Set problem a:
Answer these from the passage on Taiwan company verification below:
(i) Under which UBN is TSMC registered with the MOEA?
(ii) How often is the GCIS Open Data API updated?
(iii) Under which licence is the API's data published?

-------- Selected passage

The 8 digits include a check digit calculated using a weighted modulus algorithm. Practical implication for KYB: a counterparty's UBN should match exactly across the business licence, GCIS record, e-fapiao, and bank documentation. Mismatches are the single most reliable indicator of fraud or document forgery.

Worked example: TSMC

Taiwan Semiconductor Manufacturing Company Limited (台灣積體電路製造股份有限公司) — the world's largest dedicated semiconductor foundry — is registered with the MOEA under UBN 22099131. Public findbiz lookup returns: legal name in Chinese and English, registered address at No. 8, Li-Hsin Rd. 6, Hsinchu Science Park, paid-in capital, status (Approved), entity type (股份有限公司 / Company Limited by Shares), and the chairperson and directors. The same UBN appears on TSMC's business licence, on its e-fapiao, on customs filings, and on its TWSE listing record (stock code 2330). The free GCIS Open Data API returns the same data points programmatically, with hourly refresh. This is the level of detail every Taiwan KYB workflow should be able to verify in under a minute against any counterparty's UBN — for free.

findbiz — what's there, what's free

The MOEA's public search portal at findbiz.nat.gov.tw is the official starting point for any Taiwan company verification. The portal supports search by:

  • Company name (Chinese, English where filed, or partial match)
  • Unified Business Number
  • Factory Registration Number (for manufacturing entities)
  • Company representative's name
  • Director / supervisor / managerial officer name
  • Foreign company name as specified in its charter
  • Cross-domain search across multiple government agencies

For each company, the free portal returns:

  • Basic registration: UBN, legal name (Chinese + any registered English name), status (Approved · Withdrawn · Dissolved · Liquidating), registration date, paid-in capital, registered office
  • Business scope: coded business activity classifications (similar to NACE / NAICS)
  • Officers: chairperson, directors, supervisors, key managers
  • Capital: paid-in capital amount and currency (typically NT$)
  • Foreign investment: whether the company is foreign-invested or PRC-invested (recognized separately)

The portal has a passable English interface, though some detail pages remain in Chinese only. For machine-readable access, the same data is exposed through the GCIS Open Data API.

The GCIS Open Data API — Taiwan's standout feature

Taiwan's open-data infrastructure for company registry information is genuinely best-in-class for Asia. The MOEA exposes its full registry through the GCIS Open Data API at data.gcis.nat.gov.tw, with three properties that make it materially more useful than peers:

  • Free, no licence agreement required. Open Government Data Licence v1.0 — commercial reuse permitted with attribution.
  • Hourly update cadence. Faster than China's GSXT (daily), Singapore's Bizfile (real-time but per-record paid), or Ireland's data.gov.ie open dataset (daily snapshot).
  • Multiple endpoints. Search by company name keyword, lookup by UBN, monthly bulk lists of newly registered companies, monthly bulk lists of dissolved companies, capital change records.

The API documentation is published as OpenAPI Specification at data.gcis.nat.gov.tw/resources/swagger/index.html. Rate limits apply but are not aggressively enforced for legitimate KYB use.

----------------

Set problem b:
Repeat the records word for word, starting at the line that contains "What do you see at coordinates (994, 224)" and ending at the last line of the records.

-------- Input records

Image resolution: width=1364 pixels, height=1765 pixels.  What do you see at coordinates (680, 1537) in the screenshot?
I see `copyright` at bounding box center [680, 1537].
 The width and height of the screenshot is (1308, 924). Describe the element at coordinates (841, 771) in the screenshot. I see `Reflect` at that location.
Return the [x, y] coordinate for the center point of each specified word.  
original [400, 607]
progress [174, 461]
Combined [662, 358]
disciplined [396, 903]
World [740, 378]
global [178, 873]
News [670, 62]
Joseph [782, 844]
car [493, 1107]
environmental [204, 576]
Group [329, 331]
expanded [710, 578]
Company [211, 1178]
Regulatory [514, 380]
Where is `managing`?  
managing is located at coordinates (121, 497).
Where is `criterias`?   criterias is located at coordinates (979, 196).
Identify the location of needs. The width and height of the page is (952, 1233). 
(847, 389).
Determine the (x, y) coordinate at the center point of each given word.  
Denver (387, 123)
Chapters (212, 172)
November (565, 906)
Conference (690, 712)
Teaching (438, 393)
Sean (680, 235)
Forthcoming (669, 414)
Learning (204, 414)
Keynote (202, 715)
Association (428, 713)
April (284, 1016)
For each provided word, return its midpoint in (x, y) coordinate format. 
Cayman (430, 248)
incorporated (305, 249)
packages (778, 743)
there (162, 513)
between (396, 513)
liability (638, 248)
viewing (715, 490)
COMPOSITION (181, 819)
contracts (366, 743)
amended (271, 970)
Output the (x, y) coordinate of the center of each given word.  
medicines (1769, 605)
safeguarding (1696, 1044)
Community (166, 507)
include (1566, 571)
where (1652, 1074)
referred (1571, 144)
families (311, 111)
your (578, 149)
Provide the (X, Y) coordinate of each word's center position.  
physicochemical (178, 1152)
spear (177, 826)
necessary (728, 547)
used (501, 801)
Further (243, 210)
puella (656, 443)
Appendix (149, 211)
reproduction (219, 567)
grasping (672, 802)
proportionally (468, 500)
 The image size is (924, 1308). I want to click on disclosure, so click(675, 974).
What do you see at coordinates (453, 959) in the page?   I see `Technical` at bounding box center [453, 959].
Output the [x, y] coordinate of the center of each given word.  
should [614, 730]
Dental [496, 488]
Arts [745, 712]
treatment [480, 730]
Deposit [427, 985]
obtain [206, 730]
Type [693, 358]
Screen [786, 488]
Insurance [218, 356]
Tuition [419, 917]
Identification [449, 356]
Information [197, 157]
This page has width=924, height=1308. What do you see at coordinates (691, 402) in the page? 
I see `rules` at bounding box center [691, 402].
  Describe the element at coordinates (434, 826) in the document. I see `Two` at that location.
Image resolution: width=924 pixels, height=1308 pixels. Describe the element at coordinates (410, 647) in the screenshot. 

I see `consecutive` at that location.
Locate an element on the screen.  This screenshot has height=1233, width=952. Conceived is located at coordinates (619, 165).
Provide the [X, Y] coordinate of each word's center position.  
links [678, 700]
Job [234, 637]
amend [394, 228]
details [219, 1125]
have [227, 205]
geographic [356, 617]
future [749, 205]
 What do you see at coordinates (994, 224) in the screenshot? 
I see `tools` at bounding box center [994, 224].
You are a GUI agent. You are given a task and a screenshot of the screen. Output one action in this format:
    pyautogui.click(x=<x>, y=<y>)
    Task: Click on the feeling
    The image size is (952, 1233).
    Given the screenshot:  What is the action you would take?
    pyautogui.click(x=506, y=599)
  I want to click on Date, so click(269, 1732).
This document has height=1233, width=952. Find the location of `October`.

----------------

Written response a:
(i) 22099131
(ii) Hourly
(iii) Open Government Data Licence v1.0

Written response b:
 What do you see at coordinates (994, 224) in the screenshot? 
I see `tools` at bounding box center [994, 224].
You are a GUI agent. You are given a task and a screenshot of the screen. Output one action in this format:
    pyautogui.click(x=<x>, y=<y>)
    Task: Click on the feeling
    The image size is (952, 1233).
    Given the screenshot:  What is the action you would take?
    pyautogui.click(x=506, y=599)
  I want to click on Date, so click(269, 1732).
This document has height=1233, width=952. Find the location of `October`.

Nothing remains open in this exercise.